Hi all,

In my opinion, I would like to consider the transcriptome as multiple QPCR. But in the actural transcriptome analysis process, there are no ck genes, like actin et al. So I want to know how can we confirm the different treatments have a same comparison background?

Many thanks in advance.

Please improve your post, I could hardly understand what you are referring to. I guess you are referring to "Normalization"? All transcriptomic techniques, be it microarrays, qPCR or RNA-seq, need some kind of normalization, you should therefore possibly read some review papers on RNA-seq normalization, transformation and differential expression. There are some good ones in this collection: http://www.mendeley.com/groups/617481/rna-seq/

In detail, my criticism of your way to approach this topic:

In my opinion, I would like to consider the transcriptome (sic, guess its RNA-seq) as multiple QPCR.

That's a very bad model for various reasons. (Can you see the differences?)

But in the actural transcriptome analysis process, there are no ck genes, like actin et al.

Do you mean house-keeping genes?

So I want to know how can we confirm the different treatments have a same comparison background?

I couldn't grasp what you mean by this, first it is better to talk about samples (not everything is a treatment), what do you mean by comparison background?

You are asking how RNA-seq data is normalized? If there isn't a house-keeping gene as a standard, like in qPCR, how do you compare various samples?

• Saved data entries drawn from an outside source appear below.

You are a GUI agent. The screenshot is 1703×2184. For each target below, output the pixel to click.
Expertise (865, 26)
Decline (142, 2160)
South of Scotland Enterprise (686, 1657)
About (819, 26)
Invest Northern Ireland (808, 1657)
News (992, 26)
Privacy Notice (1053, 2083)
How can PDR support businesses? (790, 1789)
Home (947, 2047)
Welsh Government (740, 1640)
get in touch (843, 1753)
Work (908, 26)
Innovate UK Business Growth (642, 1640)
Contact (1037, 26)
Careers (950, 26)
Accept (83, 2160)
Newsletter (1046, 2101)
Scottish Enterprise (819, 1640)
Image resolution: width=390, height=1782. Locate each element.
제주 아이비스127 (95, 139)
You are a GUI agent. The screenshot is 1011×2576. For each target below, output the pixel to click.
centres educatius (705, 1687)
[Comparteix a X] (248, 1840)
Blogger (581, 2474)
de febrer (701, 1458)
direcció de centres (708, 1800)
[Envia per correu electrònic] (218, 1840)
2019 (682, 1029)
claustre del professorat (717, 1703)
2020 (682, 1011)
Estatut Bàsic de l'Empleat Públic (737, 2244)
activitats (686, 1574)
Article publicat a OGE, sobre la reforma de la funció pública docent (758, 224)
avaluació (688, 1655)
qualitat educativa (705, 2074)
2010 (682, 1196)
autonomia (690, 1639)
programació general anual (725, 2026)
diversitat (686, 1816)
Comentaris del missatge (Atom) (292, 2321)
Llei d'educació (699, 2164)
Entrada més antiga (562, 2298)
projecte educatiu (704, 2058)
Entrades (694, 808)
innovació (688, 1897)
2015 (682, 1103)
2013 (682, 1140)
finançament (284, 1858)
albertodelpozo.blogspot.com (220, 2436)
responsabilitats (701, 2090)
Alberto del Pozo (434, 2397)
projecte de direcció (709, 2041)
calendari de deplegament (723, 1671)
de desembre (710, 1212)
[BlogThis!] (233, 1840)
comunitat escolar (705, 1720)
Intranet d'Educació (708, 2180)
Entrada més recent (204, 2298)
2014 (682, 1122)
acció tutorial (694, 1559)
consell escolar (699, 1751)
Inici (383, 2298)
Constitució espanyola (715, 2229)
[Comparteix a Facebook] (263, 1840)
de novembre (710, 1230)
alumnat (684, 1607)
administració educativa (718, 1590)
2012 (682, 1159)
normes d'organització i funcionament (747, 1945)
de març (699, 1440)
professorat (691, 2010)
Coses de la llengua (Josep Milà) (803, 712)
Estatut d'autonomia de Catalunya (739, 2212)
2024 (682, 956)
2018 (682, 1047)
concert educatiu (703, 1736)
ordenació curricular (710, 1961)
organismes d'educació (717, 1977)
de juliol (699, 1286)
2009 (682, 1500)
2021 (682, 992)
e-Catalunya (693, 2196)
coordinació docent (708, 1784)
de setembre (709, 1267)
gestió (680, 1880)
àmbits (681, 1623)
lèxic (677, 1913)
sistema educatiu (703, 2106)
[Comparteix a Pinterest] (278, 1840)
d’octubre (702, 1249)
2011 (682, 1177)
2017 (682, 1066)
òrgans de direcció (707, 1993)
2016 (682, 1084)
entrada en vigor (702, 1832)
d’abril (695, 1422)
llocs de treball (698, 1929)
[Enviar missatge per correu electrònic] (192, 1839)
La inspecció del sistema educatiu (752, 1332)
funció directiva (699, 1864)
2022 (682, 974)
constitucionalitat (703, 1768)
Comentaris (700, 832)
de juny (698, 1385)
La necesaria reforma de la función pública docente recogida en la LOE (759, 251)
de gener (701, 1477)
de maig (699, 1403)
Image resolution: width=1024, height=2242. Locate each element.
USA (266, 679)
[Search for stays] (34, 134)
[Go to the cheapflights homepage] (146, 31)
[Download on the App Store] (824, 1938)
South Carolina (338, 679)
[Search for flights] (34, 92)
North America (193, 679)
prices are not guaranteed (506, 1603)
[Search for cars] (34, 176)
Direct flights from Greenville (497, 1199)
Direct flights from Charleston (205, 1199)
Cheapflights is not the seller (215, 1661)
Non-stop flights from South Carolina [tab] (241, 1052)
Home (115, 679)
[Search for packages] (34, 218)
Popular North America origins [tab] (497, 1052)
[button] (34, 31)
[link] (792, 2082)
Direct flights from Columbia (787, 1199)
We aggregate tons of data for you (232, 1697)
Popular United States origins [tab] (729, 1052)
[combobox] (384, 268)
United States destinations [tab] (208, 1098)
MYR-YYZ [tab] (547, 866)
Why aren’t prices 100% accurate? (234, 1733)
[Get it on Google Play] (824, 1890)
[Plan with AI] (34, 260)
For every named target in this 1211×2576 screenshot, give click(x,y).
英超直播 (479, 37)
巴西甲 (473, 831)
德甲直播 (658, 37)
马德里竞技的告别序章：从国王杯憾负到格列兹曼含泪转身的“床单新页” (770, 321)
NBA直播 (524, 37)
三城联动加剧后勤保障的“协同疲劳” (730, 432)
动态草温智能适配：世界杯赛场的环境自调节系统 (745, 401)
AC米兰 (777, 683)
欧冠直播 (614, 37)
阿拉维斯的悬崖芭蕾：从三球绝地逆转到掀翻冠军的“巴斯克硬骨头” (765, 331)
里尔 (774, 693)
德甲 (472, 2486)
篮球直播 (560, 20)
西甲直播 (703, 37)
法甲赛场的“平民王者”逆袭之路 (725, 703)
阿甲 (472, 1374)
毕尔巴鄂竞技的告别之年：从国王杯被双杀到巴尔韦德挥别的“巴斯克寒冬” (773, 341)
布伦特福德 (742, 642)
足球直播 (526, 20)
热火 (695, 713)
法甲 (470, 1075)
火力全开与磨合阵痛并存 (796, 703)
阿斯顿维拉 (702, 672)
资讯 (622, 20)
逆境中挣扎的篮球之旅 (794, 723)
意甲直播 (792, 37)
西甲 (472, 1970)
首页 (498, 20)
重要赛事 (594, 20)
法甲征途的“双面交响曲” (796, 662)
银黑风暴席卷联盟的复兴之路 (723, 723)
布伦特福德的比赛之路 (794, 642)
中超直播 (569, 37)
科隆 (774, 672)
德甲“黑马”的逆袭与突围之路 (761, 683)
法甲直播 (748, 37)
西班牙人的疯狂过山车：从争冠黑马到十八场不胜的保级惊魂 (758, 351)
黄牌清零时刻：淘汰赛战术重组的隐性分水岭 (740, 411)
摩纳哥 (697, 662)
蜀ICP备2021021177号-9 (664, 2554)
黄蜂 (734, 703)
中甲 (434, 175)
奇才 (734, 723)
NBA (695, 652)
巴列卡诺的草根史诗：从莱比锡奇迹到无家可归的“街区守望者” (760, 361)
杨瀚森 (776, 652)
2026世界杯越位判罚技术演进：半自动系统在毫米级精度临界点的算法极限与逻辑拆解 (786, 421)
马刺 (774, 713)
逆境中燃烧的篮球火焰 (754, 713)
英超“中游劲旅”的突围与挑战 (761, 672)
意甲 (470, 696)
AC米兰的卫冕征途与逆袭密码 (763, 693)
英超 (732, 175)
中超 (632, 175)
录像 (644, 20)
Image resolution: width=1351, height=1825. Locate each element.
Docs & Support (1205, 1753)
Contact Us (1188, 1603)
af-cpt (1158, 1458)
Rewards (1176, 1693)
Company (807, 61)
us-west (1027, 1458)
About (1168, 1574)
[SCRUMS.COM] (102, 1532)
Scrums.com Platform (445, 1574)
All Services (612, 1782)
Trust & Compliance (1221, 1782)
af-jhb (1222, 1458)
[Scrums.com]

The simple answer is that with RNA-seq, we normalize our libraries by making an assumption that the majority of our genes are not differentially expressed. Given that assumption, some measure of centrality in our expression distribution can then be used as the "standard".

For example, DESeq normalizes by first constructing a comparison dataset which is just the geometric means of each gene from each sample. Then for each dataset, the median of the ratios of each gene to the comparison dataset is taken as the normalization factor. In essence, it's a way to find the centrality of the dataset. The portion of the dataset that probably isn't differentially expressed.

EdgeR's TMM method uses multiple methods to filter out extremes of the dataaset (for example the bottom 5% lowest expressed genes, top 5% highest expressed genes) and then take the mean of the left over as the standard.